Further, if American manufacturing turns away from the EV transition, or continues to make tepid movement towards it, this will only hand more of a manufacturing lead to China, meaning more decline of American manufacturing (compared to the huge manufacturing boom seen under President Biden).

Finally, the most important problem with DOT’s final rule is that it will increase emissions, which harms your health and increases climate change. Much like the other trends we’ve seen here, this administration doesn’t know much about the basics of climate science, which is already costing America $150 billion a year in increased infrastructure costs related to damage from natural disasters.

And that’s not even counting health costs, which will be even higher. The aggregate of these damages could cost each American born today $500,000 over their lifetime.

But all of these harms will happen to real people. This isn’t reality television, where the intent is to make up drama for views.
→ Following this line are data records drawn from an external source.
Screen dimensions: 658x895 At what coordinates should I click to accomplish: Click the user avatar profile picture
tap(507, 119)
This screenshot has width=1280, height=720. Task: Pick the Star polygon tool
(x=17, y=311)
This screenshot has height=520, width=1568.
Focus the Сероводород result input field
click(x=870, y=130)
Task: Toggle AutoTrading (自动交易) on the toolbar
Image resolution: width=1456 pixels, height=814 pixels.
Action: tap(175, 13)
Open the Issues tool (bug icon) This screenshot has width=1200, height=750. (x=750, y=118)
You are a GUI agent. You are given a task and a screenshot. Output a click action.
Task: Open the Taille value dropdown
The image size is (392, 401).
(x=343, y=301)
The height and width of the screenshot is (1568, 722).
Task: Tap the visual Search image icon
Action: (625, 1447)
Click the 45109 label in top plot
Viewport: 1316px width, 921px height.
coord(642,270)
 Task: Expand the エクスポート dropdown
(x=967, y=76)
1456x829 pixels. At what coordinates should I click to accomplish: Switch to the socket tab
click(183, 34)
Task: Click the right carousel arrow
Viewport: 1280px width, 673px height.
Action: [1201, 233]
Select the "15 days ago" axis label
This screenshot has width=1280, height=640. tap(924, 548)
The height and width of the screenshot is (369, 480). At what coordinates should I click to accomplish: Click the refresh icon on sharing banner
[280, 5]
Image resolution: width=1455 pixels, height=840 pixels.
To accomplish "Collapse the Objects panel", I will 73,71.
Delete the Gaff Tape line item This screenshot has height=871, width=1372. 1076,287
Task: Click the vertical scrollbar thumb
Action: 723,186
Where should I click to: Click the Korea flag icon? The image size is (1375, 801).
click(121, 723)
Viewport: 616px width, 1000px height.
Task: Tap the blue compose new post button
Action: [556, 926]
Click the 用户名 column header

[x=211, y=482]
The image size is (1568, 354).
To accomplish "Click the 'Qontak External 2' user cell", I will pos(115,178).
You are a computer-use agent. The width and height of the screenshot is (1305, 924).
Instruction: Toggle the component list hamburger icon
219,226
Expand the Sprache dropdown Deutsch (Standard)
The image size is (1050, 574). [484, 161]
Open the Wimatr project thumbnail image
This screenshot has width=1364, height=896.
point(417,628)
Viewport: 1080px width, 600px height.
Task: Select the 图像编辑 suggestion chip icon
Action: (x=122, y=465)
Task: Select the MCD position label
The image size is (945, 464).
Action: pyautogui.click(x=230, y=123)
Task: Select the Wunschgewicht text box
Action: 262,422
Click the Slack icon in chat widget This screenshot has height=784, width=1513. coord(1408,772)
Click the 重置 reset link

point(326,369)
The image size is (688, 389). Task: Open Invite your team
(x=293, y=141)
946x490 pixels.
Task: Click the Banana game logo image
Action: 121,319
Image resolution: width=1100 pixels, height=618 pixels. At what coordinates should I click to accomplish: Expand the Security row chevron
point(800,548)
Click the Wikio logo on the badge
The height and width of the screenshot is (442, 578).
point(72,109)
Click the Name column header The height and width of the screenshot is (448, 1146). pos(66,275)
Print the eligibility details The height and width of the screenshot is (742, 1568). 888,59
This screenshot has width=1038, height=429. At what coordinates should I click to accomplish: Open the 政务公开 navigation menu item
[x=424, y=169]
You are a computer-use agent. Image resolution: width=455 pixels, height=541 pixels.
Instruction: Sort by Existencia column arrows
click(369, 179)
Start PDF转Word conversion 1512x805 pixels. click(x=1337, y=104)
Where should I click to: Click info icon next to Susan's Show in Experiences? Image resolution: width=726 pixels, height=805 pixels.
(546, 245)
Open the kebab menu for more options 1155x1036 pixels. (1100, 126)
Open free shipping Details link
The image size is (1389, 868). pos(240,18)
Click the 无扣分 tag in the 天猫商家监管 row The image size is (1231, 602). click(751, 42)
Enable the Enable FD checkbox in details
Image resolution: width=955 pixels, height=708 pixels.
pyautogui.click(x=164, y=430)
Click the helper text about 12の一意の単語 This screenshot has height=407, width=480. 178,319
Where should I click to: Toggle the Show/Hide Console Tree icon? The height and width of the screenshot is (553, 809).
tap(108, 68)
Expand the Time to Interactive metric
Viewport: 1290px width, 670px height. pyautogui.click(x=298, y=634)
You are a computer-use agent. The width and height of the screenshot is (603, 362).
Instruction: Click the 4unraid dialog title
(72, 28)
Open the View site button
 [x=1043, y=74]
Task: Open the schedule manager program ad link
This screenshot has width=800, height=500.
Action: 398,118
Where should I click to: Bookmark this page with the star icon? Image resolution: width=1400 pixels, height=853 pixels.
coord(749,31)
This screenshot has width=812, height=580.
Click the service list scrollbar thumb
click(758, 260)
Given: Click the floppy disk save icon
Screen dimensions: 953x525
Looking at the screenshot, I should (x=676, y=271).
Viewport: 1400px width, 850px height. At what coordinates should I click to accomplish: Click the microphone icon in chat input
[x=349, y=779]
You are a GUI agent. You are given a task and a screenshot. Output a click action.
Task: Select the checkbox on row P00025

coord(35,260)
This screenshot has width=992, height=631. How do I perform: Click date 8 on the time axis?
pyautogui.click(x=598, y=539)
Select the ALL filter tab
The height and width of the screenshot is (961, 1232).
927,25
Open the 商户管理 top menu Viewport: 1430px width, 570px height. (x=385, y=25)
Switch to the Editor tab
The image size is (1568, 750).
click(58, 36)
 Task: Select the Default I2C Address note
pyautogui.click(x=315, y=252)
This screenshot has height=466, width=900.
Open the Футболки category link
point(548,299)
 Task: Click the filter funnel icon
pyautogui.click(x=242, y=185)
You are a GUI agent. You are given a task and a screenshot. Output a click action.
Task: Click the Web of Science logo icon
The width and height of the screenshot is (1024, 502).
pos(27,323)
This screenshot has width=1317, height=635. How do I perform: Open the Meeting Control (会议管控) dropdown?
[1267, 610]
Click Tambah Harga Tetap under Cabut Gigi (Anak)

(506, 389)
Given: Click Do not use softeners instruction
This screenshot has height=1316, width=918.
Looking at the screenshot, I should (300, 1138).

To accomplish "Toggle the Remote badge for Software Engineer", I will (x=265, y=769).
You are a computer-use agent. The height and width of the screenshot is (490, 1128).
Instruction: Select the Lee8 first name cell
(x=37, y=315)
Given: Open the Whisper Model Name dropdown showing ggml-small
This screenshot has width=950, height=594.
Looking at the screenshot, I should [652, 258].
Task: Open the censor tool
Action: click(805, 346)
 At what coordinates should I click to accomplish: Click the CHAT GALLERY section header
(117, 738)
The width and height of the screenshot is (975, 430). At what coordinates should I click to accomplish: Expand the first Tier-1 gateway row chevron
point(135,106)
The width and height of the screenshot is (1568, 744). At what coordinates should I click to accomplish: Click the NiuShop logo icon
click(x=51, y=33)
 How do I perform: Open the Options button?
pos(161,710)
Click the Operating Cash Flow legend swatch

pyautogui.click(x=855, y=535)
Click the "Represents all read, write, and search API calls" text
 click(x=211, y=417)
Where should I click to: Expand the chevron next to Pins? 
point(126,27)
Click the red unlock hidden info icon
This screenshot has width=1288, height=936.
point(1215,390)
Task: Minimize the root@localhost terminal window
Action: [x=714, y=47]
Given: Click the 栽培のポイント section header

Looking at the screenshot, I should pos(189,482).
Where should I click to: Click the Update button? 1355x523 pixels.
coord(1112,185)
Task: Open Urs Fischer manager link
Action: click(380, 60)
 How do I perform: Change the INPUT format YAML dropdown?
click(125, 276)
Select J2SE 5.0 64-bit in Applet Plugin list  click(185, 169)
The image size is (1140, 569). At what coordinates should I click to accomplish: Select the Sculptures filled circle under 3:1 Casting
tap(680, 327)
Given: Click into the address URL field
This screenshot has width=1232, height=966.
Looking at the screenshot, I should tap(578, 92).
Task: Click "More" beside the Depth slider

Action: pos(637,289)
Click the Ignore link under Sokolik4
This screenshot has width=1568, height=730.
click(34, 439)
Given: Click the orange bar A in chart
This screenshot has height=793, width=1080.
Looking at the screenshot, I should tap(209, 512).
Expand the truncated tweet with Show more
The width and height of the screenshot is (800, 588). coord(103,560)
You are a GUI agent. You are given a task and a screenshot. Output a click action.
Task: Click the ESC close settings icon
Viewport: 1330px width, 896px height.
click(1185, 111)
This is actual harm that’s actually going to be done to Americans, who are having a rough time as the global economy continues to grapple with the long-term disruptions resulting from a pandemic that was exacerbated by the same reality TV host, and of course the ever-present worsening climate change.

And so, Mr. Trump is now trying to follow through on his campaign promises – which, in so many ways, will only make your life costlier, more unhealthy, less stable, and less secure from foreign influence. This is what 49% of America voted for.